(Updates with closing levels)
By Brigid Riley
TOKYO, May 7 (Reuters) - Japan's Nikkei share average
jumped more than 1% on Tuesday, as investor sentiment brightened
on higher bets of U.S. interest rate cuts this year while
technology shares continued to dazzle.
The Nikkei rose 1.57% to 38,835.10, its highest
closing level since April 15.
The broader Topix finished up 0.65% at 2,746.22.
U.S. stocks injected fresh momentum as markets priced in a
higher chance of the Federal Reserve cutting interest rates this
year. A U.S. jobs report on Friday showing growth slowed more
than expected in April further fuelled buying.
Japanese shares broadly climbed on the positive news, with
152 of the Nikkei's 225 constituents trading in green.
Local technology shares advanced as investors returning from
a long weekend caught up to buoyant Wall Street after U.S. tech
giant Apple posted upbeat revenue results. The session's gains
significantly added to the Nikkei's near 600-point climb.

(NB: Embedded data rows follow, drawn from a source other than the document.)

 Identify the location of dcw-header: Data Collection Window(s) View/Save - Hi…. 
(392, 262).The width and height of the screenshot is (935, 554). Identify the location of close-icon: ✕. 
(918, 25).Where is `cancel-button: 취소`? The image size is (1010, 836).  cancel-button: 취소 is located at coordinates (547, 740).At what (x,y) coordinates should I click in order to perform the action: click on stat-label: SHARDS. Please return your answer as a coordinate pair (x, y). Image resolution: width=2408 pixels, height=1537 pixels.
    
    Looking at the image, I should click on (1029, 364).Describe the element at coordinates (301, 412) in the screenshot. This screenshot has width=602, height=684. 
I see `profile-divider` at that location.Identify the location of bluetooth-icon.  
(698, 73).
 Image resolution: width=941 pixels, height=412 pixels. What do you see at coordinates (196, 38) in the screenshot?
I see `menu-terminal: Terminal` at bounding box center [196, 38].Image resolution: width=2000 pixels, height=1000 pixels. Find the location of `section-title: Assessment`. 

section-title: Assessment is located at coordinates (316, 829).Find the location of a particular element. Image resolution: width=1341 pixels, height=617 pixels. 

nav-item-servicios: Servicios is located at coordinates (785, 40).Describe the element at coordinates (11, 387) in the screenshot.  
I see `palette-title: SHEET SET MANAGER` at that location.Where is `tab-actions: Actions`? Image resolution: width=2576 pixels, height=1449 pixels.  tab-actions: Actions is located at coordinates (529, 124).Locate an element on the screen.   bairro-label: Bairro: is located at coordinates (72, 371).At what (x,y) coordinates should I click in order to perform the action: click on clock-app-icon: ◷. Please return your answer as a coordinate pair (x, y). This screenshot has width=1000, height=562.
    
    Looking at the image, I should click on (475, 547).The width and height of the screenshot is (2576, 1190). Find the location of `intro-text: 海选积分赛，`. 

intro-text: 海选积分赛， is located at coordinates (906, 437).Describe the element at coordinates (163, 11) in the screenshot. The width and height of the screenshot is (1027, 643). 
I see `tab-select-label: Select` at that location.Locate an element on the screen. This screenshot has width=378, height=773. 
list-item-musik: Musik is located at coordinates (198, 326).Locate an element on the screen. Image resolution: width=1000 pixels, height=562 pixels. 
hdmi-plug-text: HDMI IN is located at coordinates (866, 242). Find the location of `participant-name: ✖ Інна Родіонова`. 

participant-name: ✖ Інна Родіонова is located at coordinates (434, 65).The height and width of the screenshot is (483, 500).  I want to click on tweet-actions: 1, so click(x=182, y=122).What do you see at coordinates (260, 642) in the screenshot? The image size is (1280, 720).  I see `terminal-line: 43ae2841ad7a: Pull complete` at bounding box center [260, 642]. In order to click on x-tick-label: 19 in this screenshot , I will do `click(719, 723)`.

Japan's financial markets were closed on Friday and Monday
for a public holiday.
After fears had grown that no cuts would be made in 2024,
the Nikkei was experiencing a bit of a "relief rally", said Naka
Matsuzawa, chief macro strategist at Nomura Securities.
Some bumps may still be in store, however, as market
participants and central bank officials look to upcoming data to
confirm the Fed rate-cut story, he added.
In individual stocks, chip-making equipment giant Tokyo
Electron ( TOELF ) soared 5.2% to add 179.47 index points alone,
while chip-related firm Disco Corp ( DISPF ) jumped nearly 9% to
become the best percentage performer of the day.
AI-focused startup investor SoftBank Group gained
3.7%. Chip-testing equipment maker Advantest ( ADTTF ) was up
2.3%.
Outside of tech, Nikkei heavyweight and Uniqlo parent firm
Fast Retailing ( FRCOF ) rose 3.2% to contribute an additional
126.51 points to the index.
Sony Group Corp ( SONY ) and pharmaceutical company Daiichi
Sankyo ( DSKYF ) stumbled, declining 2.9% and 3.2%, respectively.